┌──

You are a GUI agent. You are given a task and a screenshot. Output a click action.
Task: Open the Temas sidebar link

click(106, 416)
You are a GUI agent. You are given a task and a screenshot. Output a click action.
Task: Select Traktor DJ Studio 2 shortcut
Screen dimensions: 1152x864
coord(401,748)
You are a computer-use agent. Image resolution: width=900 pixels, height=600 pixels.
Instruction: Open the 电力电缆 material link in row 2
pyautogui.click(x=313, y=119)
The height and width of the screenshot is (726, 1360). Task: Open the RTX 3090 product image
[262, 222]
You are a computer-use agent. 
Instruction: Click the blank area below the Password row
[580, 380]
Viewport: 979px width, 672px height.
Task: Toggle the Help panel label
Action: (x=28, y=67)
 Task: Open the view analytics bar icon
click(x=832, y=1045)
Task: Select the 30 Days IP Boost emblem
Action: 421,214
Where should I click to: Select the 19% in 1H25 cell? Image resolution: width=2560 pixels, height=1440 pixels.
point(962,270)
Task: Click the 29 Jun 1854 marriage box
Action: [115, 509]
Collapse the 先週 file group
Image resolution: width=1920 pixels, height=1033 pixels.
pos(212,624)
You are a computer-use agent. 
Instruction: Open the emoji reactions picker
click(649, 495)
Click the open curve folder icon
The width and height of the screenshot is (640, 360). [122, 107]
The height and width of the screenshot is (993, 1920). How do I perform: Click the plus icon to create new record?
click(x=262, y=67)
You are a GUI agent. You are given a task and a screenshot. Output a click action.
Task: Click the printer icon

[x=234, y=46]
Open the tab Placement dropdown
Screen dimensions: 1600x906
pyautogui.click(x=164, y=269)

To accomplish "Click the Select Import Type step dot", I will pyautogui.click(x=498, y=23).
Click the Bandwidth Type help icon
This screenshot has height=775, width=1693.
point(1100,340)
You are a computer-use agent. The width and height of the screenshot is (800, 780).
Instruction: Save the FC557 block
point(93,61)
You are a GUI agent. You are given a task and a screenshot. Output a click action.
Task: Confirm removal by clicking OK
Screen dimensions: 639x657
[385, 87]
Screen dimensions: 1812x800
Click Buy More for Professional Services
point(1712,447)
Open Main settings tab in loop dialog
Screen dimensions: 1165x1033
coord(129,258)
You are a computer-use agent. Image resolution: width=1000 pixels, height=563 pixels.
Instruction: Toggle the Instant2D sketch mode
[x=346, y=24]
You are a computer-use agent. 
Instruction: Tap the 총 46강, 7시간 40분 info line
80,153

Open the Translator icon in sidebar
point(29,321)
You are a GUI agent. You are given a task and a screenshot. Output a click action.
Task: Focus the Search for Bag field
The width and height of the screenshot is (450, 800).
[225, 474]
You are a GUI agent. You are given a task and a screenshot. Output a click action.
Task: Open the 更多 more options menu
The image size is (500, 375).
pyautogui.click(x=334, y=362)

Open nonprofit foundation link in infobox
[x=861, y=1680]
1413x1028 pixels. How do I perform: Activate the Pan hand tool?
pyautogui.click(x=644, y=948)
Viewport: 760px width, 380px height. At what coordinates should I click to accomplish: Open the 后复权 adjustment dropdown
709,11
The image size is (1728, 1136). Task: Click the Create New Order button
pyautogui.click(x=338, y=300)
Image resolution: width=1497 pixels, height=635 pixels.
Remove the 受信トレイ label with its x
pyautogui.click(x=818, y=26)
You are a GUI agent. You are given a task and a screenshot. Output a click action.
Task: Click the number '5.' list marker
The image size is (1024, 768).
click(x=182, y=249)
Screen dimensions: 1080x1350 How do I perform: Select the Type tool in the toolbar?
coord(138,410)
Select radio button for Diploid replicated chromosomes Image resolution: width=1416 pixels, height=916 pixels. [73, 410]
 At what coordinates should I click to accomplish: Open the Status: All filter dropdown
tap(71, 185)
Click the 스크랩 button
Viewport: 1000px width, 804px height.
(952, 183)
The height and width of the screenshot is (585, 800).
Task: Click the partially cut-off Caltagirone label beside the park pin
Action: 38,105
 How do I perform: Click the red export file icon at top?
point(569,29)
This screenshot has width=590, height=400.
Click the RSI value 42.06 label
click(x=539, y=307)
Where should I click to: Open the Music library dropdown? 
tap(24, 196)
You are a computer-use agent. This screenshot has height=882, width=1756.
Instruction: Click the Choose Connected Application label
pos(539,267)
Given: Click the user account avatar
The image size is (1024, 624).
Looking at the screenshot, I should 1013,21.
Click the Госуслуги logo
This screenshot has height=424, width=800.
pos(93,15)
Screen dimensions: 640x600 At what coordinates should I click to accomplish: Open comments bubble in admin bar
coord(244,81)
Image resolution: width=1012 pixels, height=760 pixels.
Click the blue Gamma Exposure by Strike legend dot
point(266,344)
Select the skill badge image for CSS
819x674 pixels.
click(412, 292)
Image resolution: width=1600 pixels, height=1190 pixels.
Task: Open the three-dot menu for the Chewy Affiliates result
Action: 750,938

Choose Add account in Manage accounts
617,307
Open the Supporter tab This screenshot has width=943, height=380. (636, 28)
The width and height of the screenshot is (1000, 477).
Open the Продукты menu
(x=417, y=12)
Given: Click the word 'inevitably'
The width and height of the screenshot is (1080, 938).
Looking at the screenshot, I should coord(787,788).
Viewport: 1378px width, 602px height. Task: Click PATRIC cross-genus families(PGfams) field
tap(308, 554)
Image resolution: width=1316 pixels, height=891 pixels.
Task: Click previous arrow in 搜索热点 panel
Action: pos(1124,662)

└──

**TASK BRIEF**
From the records above, transcribe without alteration every line from the one with "Screen dimensions: 1600x906" to the one with "You are a computer-use agent. The", inclusive.

**SOLUTION TO THE PROBLEM**
Screen dimensions: 1600x906
pyautogui.click(x=164, y=269)

To accomplish "Click the Select Import Type step dot", I will pyautogui.click(x=498, y=23).
Click the Bandwidth Type help icon
This screenshot has height=775, width=1693.
point(1100,340)
You are a computer-use agent. The width and height of the screenshot is (800, 780).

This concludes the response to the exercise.